-- Source --
========================================================================

[Ksummit-discuss] [TECH TOPIC] Addressing complex dependencies and semantics (v2)

Tue Aug 2 00:01:56 UTC 2016

On Monday, August 01, 2016 09:03:09 PM Luis R. Rodriguez wrote:
> On Fri, Jul 29, 2016 at 12:13:03PM +0100, Mark Brown wrote:
> > On Fri, Jul 29, 2016 at 09:45:55AM +0200, Hans Verkuil wrote:
> > 
> > > My main problem is not so much with deferred probe (esp. for cyclic dependencies
> > > it is a simple method of solving this, and simple is good). My main problem is
> > > that you can't tell the system that driver A needs to be probed after drivers B,
> > > C and D are probed first.
> > 
> > > That would allow us to get rid of v4l2-async.c which is a horrible hack.
> 
> I'd like to understand the requirement for this a bit better, so someone explaining
> this would be good if this moves forward as a tech session.

One case I'm familiar with is when a device has two (or more) device IDs, where
one is more specific than the other.  The idea being that if the OS has a driver
for that particular device, it will use the more specific device ID (say A) to
look for it, but otherwise it will use the other "generic" ID (say B) to match
against a "generic" driver.

========================================================================

-- Provided material --
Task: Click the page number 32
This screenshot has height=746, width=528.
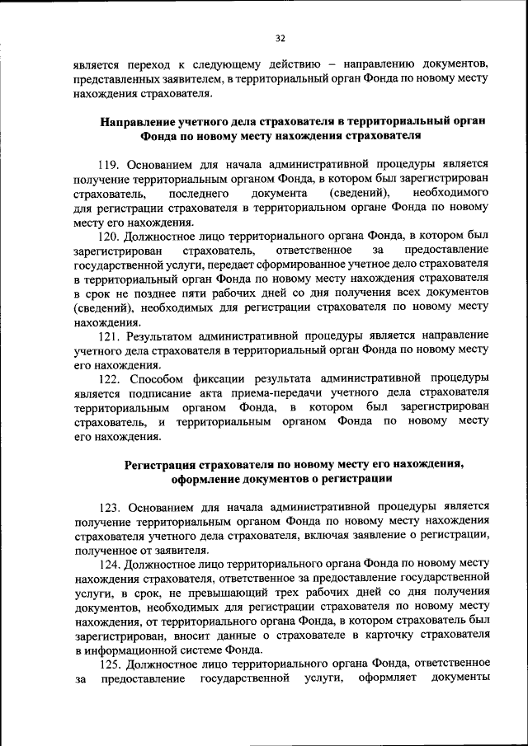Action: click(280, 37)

========================================================================

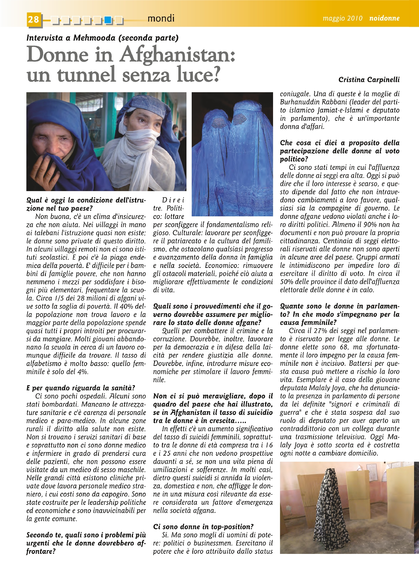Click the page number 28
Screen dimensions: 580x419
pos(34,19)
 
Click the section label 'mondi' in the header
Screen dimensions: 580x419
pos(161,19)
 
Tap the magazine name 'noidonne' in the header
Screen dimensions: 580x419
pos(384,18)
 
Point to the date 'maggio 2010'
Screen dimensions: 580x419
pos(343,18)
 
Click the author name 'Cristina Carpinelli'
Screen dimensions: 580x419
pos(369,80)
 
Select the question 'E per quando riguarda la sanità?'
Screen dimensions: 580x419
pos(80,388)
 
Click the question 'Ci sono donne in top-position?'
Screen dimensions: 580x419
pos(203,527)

========================================================================

-- Aim --
Please extend the mailing-list message about driver probe ordering, picking up right after its last sentence about matching the generic ID against a generic driver.

-- In response --
Of course, that only works if the driver for A is probed before the driver for B.

> > > 
> > > That code allows a bridge driver to wait until all dependent drivers are probed.
> > > This really should be core functionality.
> > 
> > > Do other subsystems do something similar like drivers/media/v4l2-core/v4l2-async.c?
> > > Does anyone know?
> > 
> > ASoC does, it has an explicit card driver to join things together and
> > that just defers probe until everything it needs is present.  This was
> > originally open coded in ASoC but once deferred probe was implemented we
> > converted to that.
> 
> OK that's 2.
> 
> Another piece of code that deals with complex dependencies I've recently
> ventured into was the x86 IOMMU stuff. The complexities here are both at
> the built-in init level and also later at probe.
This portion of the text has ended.